▶ _TASK DIRECTIONS_
Restate word for word every line from the top of the data below down through the line that holds "Click the preset".

▶ _Pixel coordinate grounding data_
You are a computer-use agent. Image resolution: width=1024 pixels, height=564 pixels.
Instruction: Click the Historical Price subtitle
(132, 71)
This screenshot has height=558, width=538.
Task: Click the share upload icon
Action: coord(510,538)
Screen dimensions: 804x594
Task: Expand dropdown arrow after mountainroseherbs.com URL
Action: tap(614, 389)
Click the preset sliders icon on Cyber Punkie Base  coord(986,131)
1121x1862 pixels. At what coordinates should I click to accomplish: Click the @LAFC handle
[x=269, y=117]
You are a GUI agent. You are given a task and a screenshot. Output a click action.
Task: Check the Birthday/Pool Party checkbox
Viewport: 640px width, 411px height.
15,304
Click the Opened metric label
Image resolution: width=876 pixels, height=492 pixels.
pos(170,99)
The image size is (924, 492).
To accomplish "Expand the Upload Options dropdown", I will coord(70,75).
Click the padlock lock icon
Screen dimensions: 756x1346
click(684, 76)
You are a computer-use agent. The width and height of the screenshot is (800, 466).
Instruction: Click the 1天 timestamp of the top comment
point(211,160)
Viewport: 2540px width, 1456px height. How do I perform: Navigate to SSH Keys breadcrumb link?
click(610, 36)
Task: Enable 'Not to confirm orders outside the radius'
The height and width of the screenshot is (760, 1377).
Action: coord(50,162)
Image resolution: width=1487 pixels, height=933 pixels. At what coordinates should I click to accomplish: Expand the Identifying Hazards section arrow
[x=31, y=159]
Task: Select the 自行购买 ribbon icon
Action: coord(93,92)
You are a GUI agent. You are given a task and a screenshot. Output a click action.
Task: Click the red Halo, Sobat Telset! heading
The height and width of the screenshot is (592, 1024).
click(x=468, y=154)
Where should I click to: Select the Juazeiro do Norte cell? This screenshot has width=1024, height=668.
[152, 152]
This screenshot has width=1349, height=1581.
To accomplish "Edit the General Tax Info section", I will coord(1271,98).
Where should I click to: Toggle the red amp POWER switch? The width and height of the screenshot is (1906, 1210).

▶ _ANSWER SECTION_
You are a computer-use agent. Image resolution: width=1024 pixels, height=564 pixels.
Instruction: Click the Historical Price subtitle
(132, 71)
This screenshot has height=558, width=538.
Task: Click the share upload icon
Action: coord(510,538)
Screen dimensions: 804x594
Task: Expand dropdown arrow after mountainroseherbs.com URL
Action: tap(614, 389)
Click the preset sliders icon on Cyber Punkie Base  coord(986,131)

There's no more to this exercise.